When conservative treatment stalls, ultrasound-guided injections into the biceps tendon sheath are an option. Corticosteroid injections can reduce pain and inflammation in the short term, providing a window to progress with physical therapy. However, repeated steroid injections carry risks including weakening of the tendon (raising the theoretical risk of rupture), thinning of nearby fat tissue, and skin discoloration at the injection site. Platelet-rich plasma injections are also used in some cases, aiming to stimulate the tendon’s healing response rather than simply suppressing symptoms.

Surgical Options

Surgery is reserved for cases that don’t improve after several months of conservative care, or when the tendon is severely damaged, unstable in its groove, or partially torn. The two main procedures are tenotomy (cutting the tendon and letting it retract) and tenodesis (cutting the tendon and reattaching it to the upper arm bone in a new position).

Both procedures produce high satisfaction rates. About 96% of tenodesis patients and 91% of tenotomy patients report being satisfied or very satisfied. However, tenotomy comes with a higher rate of perceived drawbacks: 59% of tenotomy patients report at least one downside compared to 37% of tenodesis patients. The most visible difference is the “Popeye” deformity, a cosmetic bulging of the biceps muscle belly that develops when the released tendon retracts. This occurs in up to 62% of tenotomy patients, though some studies show the muscle shape is preserved in about 90% of cases. Cramping, residual pain, and mild weakness with certain activities are also more common after tenotomy.
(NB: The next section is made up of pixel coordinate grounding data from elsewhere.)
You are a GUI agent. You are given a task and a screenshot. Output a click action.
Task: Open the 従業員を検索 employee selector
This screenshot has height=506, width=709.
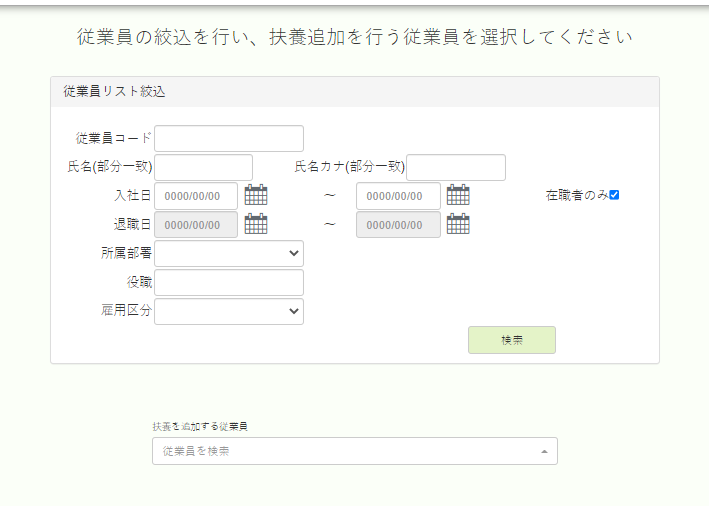(354, 451)
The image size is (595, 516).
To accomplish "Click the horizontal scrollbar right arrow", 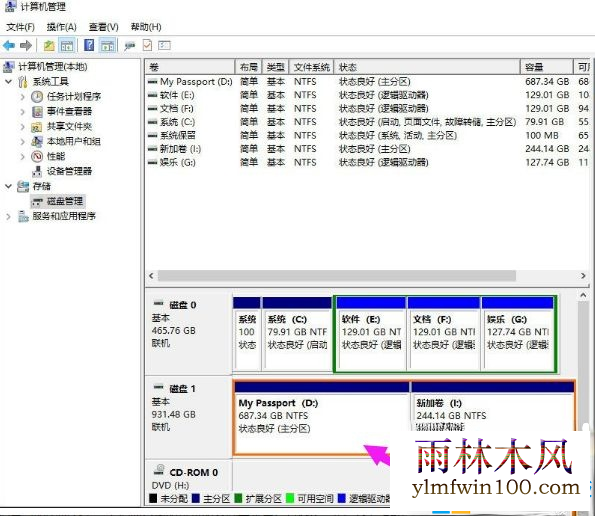I will click(x=583, y=276).
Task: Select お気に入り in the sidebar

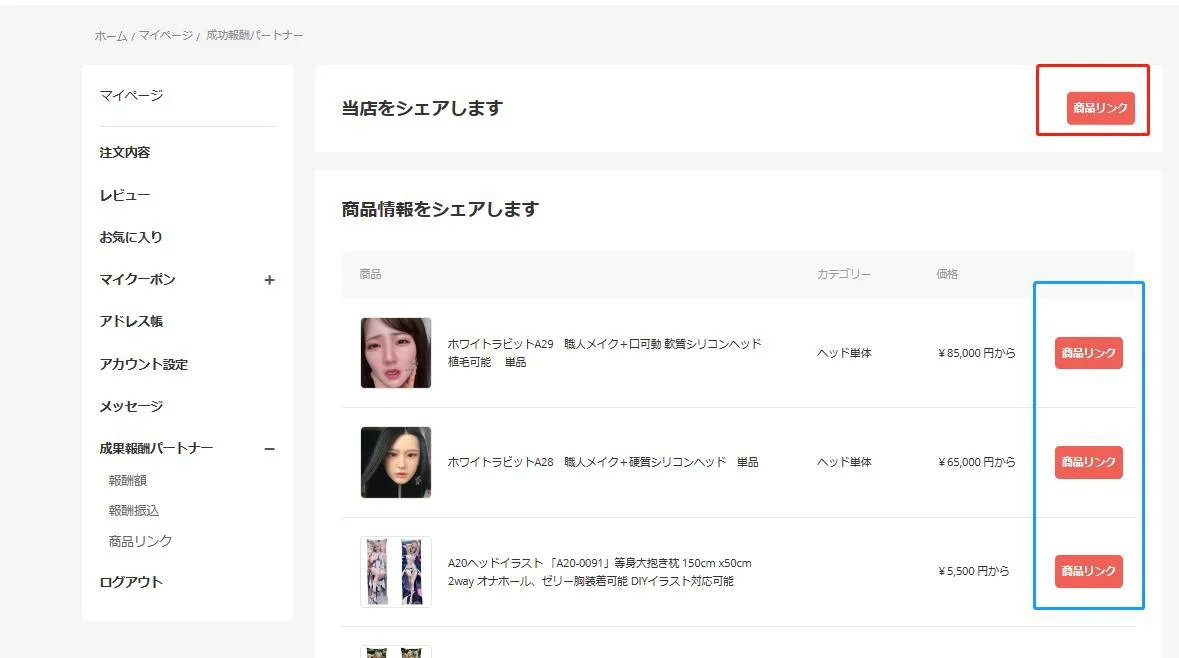Action: (131, 237)

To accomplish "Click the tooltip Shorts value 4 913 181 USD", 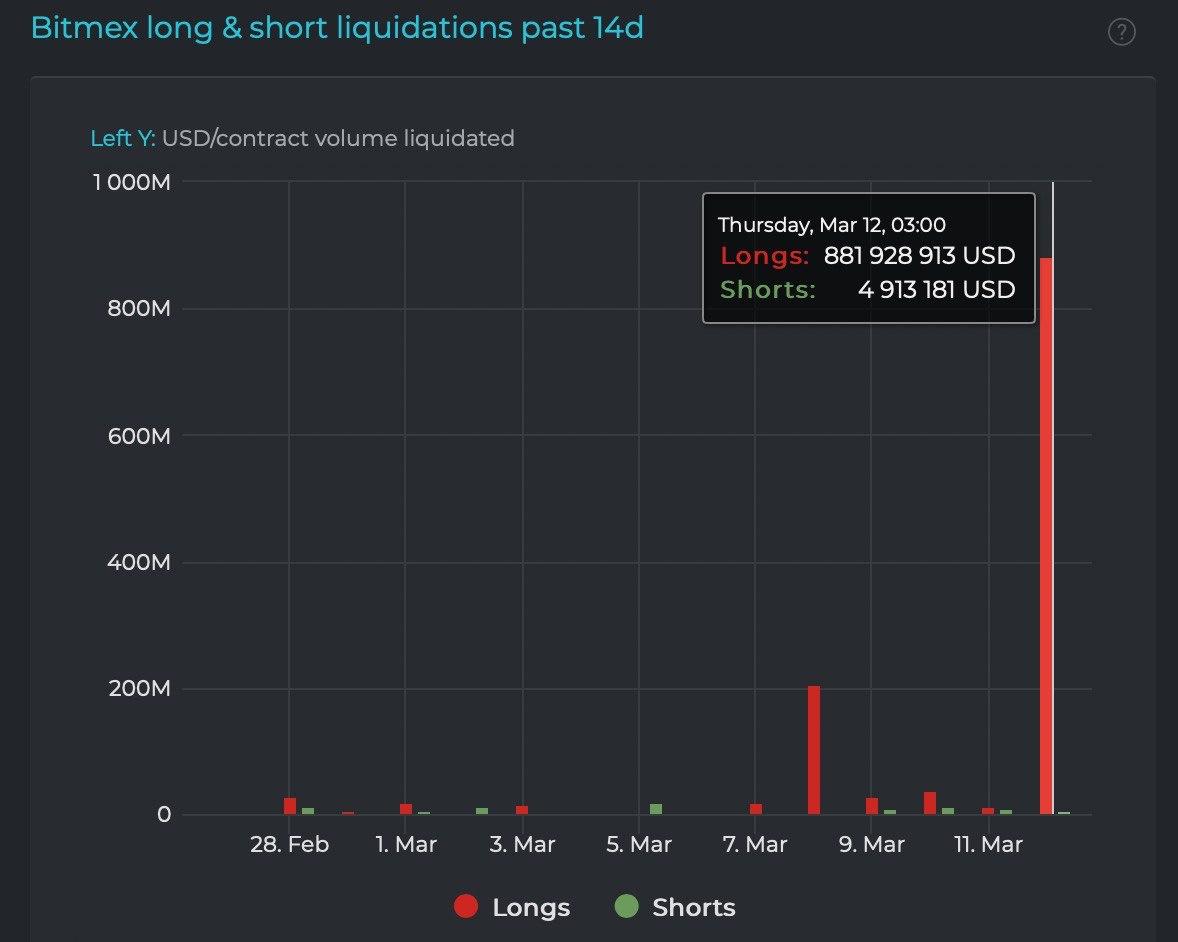I will 936,290.
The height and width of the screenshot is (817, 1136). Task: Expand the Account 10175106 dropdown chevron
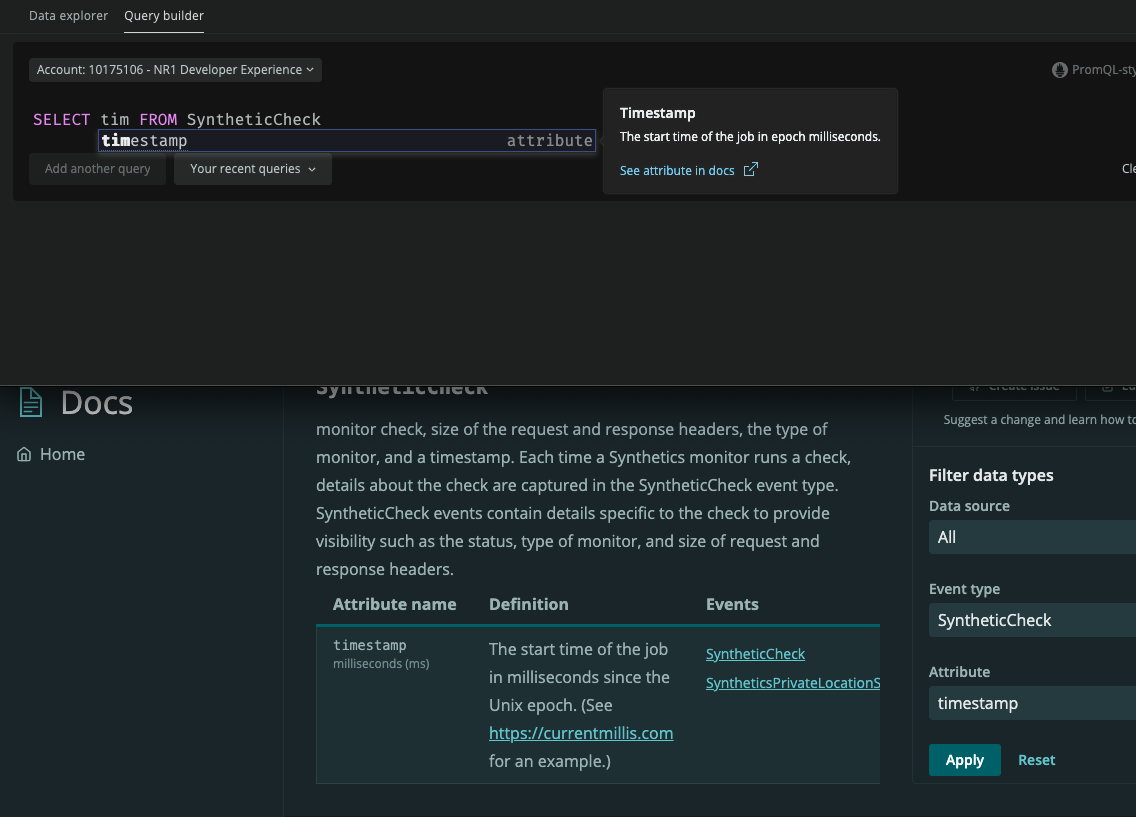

Tenodesis avoids the cosmetic issue by securing the tendon, but it carries its own surgical risks including hardware-related complications and, rarely, fracture at the attachment site. In general, younger and more active patients tend to be steered toward tenodesis to preserve arm contour and strength, while older patients often do well with either approach. Regardless of the procedure chosen, most patients say they would undergo their surgery again.